Let $A$ be an $n \times n$ nondegenerate square matrix with real-valued entries. If we interpret the rows of $A$ as points in $\mathbb{R}^n$, then $A$ defines a simplex. We'll say $v \in \mathbb{R}^n$ is a normal vector to $A$ if $v$ is the normal vector to the hyperplane on which this simplex lies.
I am looking for a function $f_A: \mathbb{R}^n \to \mathbb{R}^{n \times n}$ that maps a normal vector to a rotation of $A$ that has that normal vector. It's easy to see that many rotations of $A$ might correspond to a single normal vector; thus, many implementations of $f_A$ might be possible. Any of them will do, as long as $f_A$ is continuous.
Thanks!
If I've understood the question correctly, this is impossible for odd $n$.
Any rotation of $A$ transforms its unit normal vector $v$ by the same rotation, so what you're really looking for is a continuous function that, for any vector $u$, gives a rotation matrix $R(u)$ which maps $v$ to $u$.
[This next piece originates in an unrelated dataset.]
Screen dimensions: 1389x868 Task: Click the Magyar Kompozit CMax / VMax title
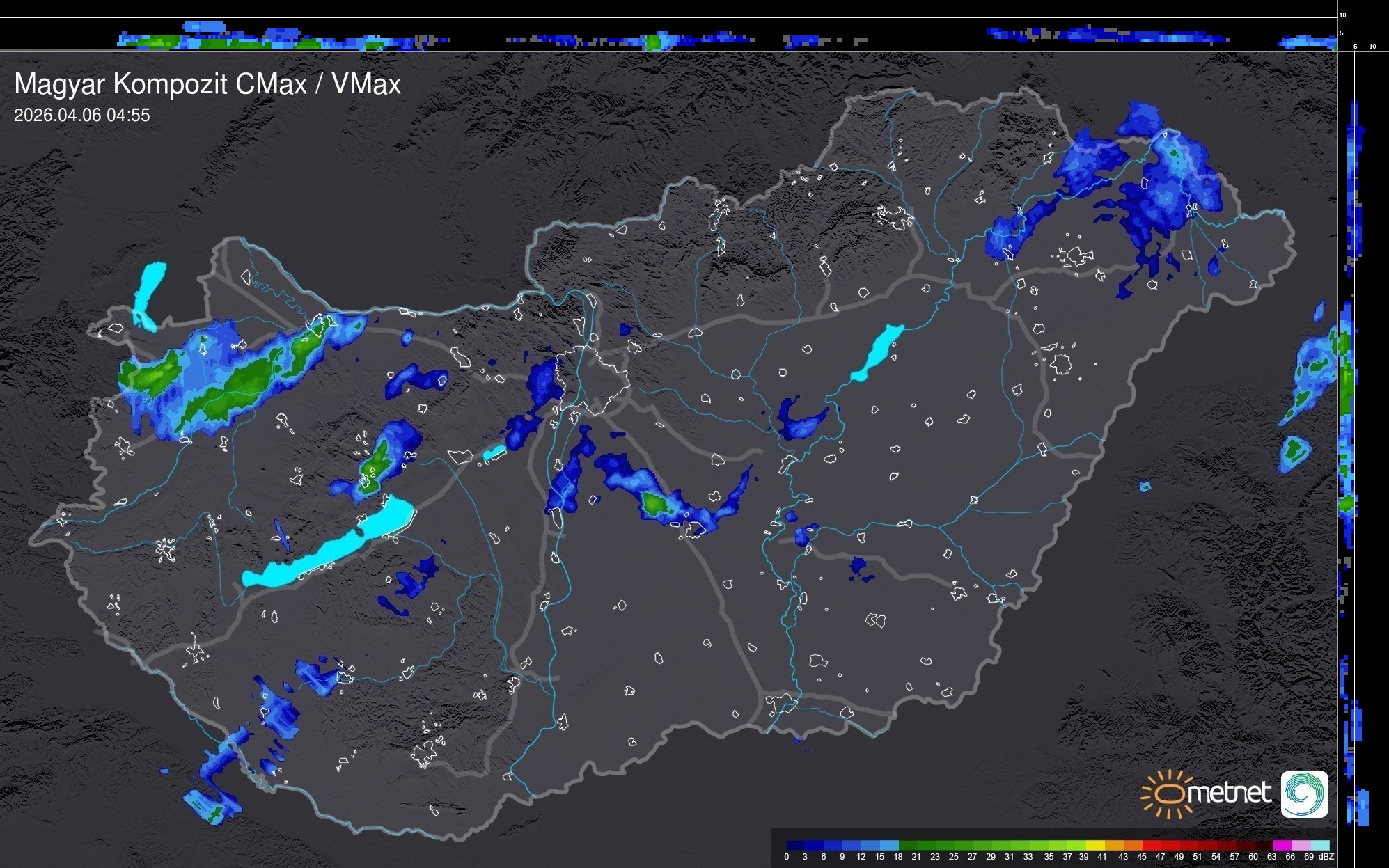(207, 84)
Let $w$ be a fixed unit vector orthogonal to $v$. Then $R(u)w$ is orthogonal to $R(u)v = u$. Now $R(u)w$, seen as a function over the unit sphere, defines a vector field which is everywhere tangential to the sphere and nowhere zero. By the hairy ball theorem, such a vector field cannot be continuous when $n$ is odd, so $R(u)$ cannot be either.